YOUR ASSIGNMENT:
Look through the listing below and write out exactly the lines from the line with "Task: Open the support chat avatar" to the line with "The height and", both included, and no others.

LISTED RECORDS:
--

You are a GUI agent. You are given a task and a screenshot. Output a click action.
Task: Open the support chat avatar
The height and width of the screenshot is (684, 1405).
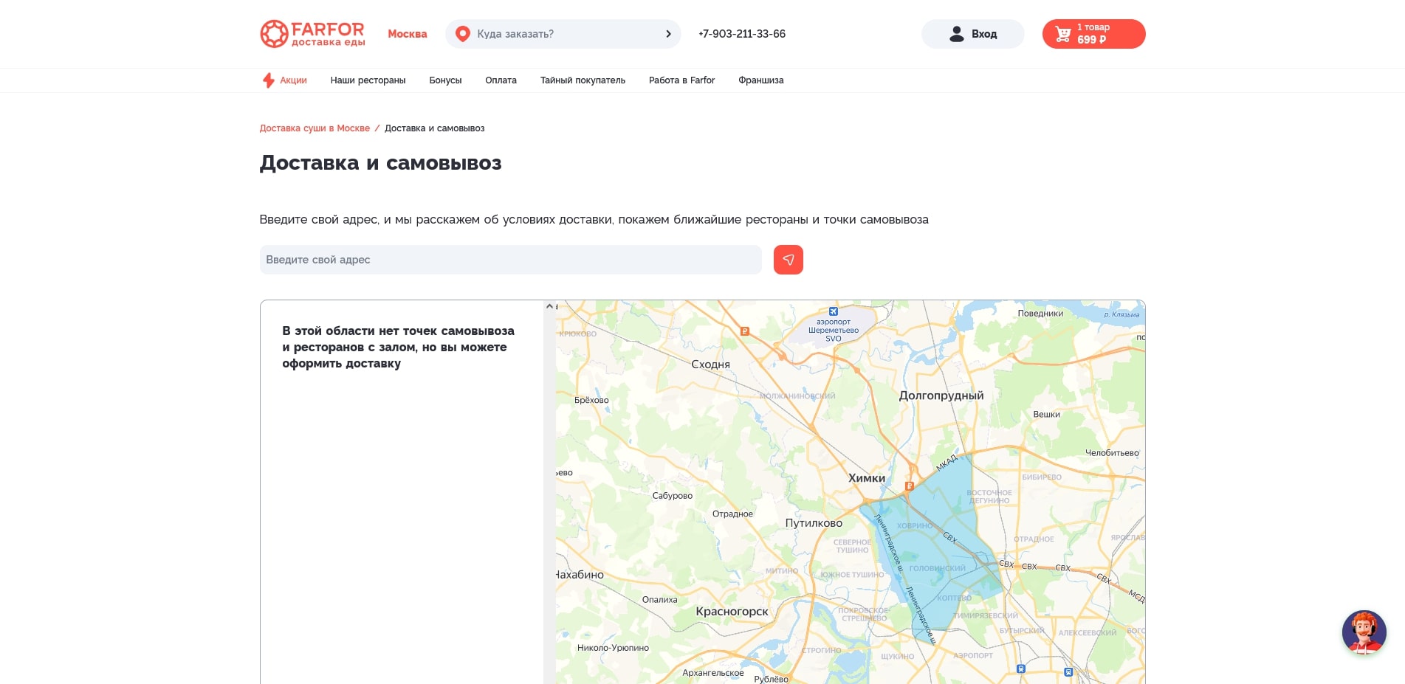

--

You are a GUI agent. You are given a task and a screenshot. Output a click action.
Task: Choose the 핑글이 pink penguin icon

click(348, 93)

--

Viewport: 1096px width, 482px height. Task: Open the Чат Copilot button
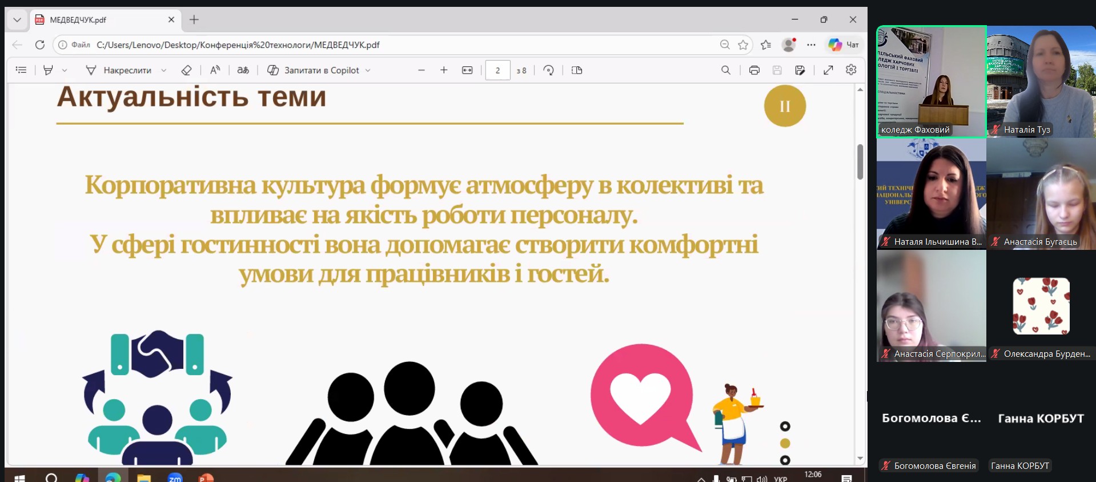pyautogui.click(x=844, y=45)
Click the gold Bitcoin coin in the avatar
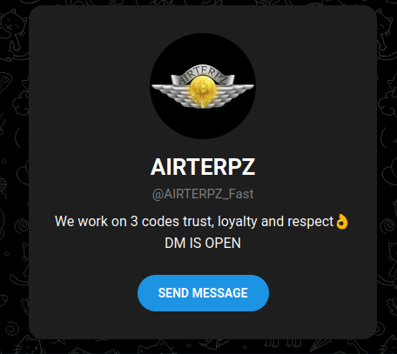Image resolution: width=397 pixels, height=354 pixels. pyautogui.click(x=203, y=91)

--

PROBLEM SOLUTION:
Task: Open the support chat avatar
The height and width of the screenshot is (684, 1405).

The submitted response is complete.